Life industry faces bumpy ride in 2002
The latestKPMGInsurance Industry Survey has predicted that 2002 will be a tough year for the life insurance industry, due mainly to weakening equity markets causing investor uncertainty.
The survey, detailing results over the 2000-01 period, shows that total life insurance premiums decreased by 4.6 per cent in 2001, making it the first year of negative growth in over a decade.
KPMG claims this decrease was due primarily to investor uncertainty post-September 11, causing a slowing in the flow of funds to life insurers, though net premium flows were still positive as policy claims and surrenders declined.
Reported investment revenue for life insurers also fell, down by 56.7 per cent over the period as a result of market volatility.
KPMG expects this trend to continue over the 2001-02 period as markets have continued to falter.
“We expect that premiums will continue to rise, reinsurance will become more difficult and expensive to place, and life insurers and fund managers will continue to come under pressure as a result of a projected poor investment climate,” KPMG insurance group partner Andries Terblanche says.
Total shareholder profit during the period increased from $2.8 billion to $3.8 billion for the life insurers surveyed, and shareholder fund profits increased from $543 million in 2000 to $2.3 billion in 2001.

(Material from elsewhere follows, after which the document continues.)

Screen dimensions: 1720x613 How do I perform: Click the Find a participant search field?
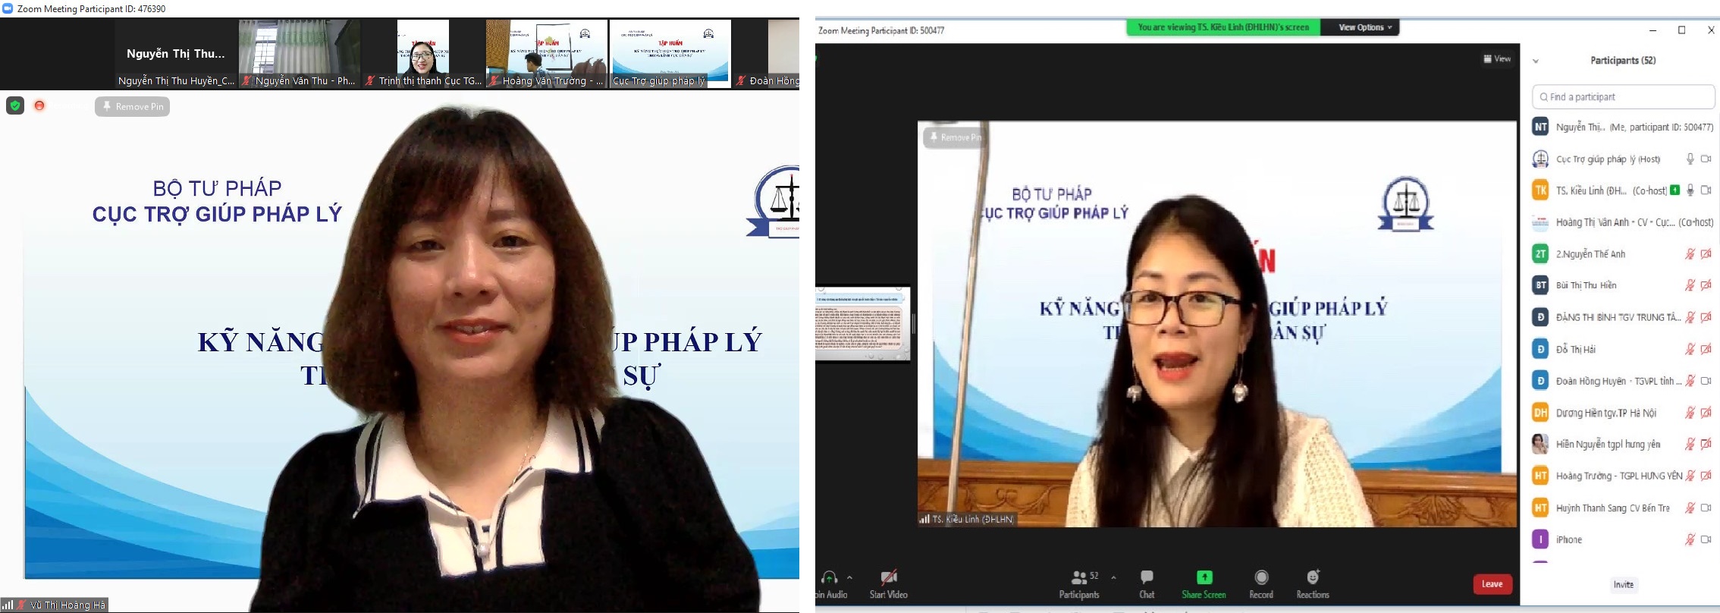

Though this result appears strong, KPMG has suggested that this needs to be carefully analysed, as the impact of revaluation gains on controlled entities held in the life insurers shareholders’ funds have obscured a subdued operating performance.
The survey also shows that shareholder entitlements to profits earned from life statutory funds reduced from $2.278 billion in 2000 to $1.453 billion in 2001.
Figures detailing market share in the life insurance industry, based on gross premiums and deposits, show the industry has remained fairly stable.